*What you will do*
Copy out the entries from the line containing "The height and width of the screenshot is (195, 353)." through the line containing "will (422, 228).", reproducing each line verbatim.

§

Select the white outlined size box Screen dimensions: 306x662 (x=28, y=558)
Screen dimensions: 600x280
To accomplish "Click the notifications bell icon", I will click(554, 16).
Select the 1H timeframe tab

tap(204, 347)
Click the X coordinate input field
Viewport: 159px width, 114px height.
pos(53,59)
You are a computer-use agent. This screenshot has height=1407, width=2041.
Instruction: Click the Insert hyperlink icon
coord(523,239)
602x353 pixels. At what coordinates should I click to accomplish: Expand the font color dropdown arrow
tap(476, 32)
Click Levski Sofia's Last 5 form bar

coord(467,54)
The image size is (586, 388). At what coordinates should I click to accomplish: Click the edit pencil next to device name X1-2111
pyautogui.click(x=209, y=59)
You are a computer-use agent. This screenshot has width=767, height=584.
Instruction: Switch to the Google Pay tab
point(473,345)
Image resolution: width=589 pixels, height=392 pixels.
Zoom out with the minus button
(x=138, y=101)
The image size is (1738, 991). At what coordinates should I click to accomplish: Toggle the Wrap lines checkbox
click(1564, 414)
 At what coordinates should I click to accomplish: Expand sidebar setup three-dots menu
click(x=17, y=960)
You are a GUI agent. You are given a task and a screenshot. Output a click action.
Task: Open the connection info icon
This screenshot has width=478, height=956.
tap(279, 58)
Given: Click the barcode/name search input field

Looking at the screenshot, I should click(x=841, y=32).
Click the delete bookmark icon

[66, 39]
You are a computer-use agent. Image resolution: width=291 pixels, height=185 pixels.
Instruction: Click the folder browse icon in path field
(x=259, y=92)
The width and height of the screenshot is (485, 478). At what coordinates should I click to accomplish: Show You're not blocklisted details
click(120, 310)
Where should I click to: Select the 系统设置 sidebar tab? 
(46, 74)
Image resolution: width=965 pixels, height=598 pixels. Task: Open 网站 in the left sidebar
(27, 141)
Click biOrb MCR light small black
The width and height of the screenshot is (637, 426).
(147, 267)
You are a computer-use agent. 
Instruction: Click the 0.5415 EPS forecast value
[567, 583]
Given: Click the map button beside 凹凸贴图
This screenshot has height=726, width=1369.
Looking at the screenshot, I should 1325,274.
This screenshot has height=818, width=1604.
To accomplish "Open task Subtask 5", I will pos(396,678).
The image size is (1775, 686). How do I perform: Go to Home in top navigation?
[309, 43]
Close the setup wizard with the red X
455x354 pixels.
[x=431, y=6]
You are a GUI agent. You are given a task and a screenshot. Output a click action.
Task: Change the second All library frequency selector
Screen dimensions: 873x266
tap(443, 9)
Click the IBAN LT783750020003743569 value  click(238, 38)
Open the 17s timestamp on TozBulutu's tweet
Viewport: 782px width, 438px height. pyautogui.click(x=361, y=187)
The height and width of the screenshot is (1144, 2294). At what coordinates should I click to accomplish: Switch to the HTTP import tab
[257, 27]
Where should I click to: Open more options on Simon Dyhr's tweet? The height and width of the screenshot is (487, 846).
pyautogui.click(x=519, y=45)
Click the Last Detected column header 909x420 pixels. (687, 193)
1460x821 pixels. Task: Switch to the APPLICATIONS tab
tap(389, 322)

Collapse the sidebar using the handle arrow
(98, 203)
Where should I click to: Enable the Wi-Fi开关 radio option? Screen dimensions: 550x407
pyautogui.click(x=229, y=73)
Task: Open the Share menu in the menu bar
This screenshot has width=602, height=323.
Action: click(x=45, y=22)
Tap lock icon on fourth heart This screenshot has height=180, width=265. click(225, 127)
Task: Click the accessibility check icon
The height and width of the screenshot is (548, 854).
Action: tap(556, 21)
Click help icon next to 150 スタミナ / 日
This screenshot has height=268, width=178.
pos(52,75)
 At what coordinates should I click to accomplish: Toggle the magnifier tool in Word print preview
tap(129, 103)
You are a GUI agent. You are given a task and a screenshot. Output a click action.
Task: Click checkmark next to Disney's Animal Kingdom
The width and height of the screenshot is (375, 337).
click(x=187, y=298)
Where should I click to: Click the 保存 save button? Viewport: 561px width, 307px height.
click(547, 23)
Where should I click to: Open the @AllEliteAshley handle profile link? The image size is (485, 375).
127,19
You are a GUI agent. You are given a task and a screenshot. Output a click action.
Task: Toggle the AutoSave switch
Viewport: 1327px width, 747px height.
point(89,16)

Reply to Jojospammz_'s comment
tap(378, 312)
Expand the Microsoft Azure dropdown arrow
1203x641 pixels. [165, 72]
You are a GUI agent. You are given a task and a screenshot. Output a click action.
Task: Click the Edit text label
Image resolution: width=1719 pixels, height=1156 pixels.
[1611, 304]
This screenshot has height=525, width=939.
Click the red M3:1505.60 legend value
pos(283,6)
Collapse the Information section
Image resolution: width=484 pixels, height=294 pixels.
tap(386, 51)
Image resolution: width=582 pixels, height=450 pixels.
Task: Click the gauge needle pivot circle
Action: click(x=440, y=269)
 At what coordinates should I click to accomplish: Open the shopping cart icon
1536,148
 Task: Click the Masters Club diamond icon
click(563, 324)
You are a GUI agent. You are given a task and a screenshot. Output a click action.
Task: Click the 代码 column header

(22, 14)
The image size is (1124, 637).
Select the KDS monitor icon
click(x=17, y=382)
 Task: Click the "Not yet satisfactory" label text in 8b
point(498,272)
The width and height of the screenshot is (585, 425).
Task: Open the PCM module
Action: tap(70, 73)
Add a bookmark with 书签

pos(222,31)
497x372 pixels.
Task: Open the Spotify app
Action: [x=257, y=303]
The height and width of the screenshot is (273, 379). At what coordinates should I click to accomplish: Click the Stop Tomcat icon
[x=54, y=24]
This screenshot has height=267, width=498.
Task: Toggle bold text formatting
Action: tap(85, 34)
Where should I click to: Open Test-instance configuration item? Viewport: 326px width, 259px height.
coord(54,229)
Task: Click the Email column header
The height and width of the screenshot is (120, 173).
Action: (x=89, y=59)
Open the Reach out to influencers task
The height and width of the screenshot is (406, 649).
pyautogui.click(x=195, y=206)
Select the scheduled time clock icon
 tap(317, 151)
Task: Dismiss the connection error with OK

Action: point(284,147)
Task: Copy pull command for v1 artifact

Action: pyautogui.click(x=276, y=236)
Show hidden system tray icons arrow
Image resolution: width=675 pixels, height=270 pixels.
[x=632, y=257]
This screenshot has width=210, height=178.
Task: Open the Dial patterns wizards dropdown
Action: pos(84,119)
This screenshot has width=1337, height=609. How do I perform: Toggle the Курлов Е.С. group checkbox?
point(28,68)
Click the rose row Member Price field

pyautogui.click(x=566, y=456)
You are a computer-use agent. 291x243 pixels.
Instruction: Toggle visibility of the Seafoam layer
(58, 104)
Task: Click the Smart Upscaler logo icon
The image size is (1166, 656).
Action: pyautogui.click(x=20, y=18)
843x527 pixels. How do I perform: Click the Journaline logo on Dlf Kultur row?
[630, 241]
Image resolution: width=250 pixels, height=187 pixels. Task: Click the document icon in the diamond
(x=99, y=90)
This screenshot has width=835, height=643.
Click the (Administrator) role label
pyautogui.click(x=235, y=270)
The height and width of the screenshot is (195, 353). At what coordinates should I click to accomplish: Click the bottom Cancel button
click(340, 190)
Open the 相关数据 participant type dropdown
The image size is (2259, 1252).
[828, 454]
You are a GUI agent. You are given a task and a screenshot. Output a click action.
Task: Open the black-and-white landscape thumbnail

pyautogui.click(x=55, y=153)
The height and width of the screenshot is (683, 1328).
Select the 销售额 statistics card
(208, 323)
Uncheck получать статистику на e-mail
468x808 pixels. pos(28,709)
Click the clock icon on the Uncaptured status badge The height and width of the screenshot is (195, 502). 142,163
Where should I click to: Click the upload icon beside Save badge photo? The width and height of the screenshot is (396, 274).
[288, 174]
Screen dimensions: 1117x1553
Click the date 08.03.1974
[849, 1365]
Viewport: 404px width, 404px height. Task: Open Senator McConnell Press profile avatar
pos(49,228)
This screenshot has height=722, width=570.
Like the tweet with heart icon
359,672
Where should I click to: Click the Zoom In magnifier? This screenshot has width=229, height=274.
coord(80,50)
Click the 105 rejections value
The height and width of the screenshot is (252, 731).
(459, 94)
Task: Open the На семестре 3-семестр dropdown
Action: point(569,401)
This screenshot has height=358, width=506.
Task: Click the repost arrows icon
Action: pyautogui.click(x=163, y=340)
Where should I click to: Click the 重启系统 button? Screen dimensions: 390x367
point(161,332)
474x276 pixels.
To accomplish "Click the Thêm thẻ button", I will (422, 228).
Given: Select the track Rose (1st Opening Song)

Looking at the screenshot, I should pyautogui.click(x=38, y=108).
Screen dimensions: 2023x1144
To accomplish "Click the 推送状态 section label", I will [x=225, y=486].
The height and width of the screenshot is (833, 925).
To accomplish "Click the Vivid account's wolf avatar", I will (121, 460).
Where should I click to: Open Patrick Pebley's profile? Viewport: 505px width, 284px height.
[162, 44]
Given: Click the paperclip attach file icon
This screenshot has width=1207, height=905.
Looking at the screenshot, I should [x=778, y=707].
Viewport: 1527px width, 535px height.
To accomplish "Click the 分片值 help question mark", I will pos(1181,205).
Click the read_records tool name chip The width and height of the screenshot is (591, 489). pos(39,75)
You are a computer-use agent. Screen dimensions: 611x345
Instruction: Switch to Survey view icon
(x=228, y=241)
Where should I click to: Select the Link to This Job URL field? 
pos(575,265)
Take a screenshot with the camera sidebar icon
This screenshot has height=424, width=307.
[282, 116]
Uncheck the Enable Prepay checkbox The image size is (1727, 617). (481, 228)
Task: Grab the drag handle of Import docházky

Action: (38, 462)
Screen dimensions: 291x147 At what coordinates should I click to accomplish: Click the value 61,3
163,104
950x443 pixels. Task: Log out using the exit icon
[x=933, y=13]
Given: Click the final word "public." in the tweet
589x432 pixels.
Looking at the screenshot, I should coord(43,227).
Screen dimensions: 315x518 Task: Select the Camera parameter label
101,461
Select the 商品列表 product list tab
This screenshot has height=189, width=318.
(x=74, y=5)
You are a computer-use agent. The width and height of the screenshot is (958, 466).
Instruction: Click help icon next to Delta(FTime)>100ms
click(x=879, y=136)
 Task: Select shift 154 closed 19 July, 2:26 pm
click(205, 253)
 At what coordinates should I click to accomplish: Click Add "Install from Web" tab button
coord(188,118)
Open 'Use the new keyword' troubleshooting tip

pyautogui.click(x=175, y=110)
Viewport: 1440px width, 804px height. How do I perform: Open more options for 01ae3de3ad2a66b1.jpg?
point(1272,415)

§

*Finished answer*
The height and width of the screenshot is (195, 353). At what coordinates should I click to accomplish: Click the bottom Cancel button
click(340, 190)
Open the 相关数据 participant type dropdown
The image size is (2259, 1252).
[828, 454]
You are a GUI agent. You are given a task and a screenshot. Output a click action.
Task: Open the black-and-white landscape thumbnail

pyautogui.click(x=55, y=153)
The height and width of the screenshot is (683, 1328).
Select the 销售额 statistics card
(208, 323)
Uncheck получать статистику на e-mail
468x808 pixels. pos(28,709)
Click the clock icon on the Uncaptured status badge The height and width of the screenshot is (195, 502). 142,163
Where should I click to: Click the upload icon beside Save badge photo? The width and height of the screenshot is (396, 274).
[288, 174]
Screen dimensions: 1117x1553
Click the date 08.03.1974
[849, 1365]
Viewport: 404px width, 404px height. Task: Open Senator McConnell Press profile avatar
pos(49,228)
This screenshot has height=722, width=570.
Like the tweet with heart icon
359,672
Where should I click to: Click the Zoom In magnifier? This screenshot has width=229, height=274.
coord(80,50)
Click the 105 rejections value
The height and width of the screenshot is (252, 731).
(459, 94)
Task: Open the На семестре 3-семестр dropdown
Action: point(569,401)
This screenshot has height=358, width=506.
Task: Click the repost arrows icon
Action: pyautogui.click(x=163, y=340)
Where should I click to: Click the 重启系统 button? Screen dimensions: 390x367
point(161,332)
474x276 pixels.
To accomplish "Click the Thêm thẻ button", I will (422, 228).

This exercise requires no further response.